Could you set down exactly the lines of the data below, starting at the one that holds "Transformation Church Elevates" and ending at the one that holds "www.qsc.com/qsys (472, 1325)", both included, and only those?

(Recorded data)
"""

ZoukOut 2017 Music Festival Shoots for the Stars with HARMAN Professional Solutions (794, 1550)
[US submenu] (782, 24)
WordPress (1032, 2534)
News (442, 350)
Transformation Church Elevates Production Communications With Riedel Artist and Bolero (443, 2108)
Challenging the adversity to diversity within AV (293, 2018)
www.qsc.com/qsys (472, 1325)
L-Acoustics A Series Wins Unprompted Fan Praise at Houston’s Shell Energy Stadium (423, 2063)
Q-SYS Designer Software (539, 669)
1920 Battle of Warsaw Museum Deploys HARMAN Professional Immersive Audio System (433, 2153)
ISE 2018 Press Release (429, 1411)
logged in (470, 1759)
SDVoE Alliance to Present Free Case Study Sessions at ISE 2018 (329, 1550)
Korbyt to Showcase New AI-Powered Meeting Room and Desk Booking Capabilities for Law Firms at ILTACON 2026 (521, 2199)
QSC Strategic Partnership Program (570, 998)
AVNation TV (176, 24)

"""

### ANSWER:
Transformation Church Elevates Production Communications With Riedel Artist and Bolero (443, 2108)
Challenging the adversity to diversity within AV (293, 2018)
www.qsc.com/qsys (472, 1325)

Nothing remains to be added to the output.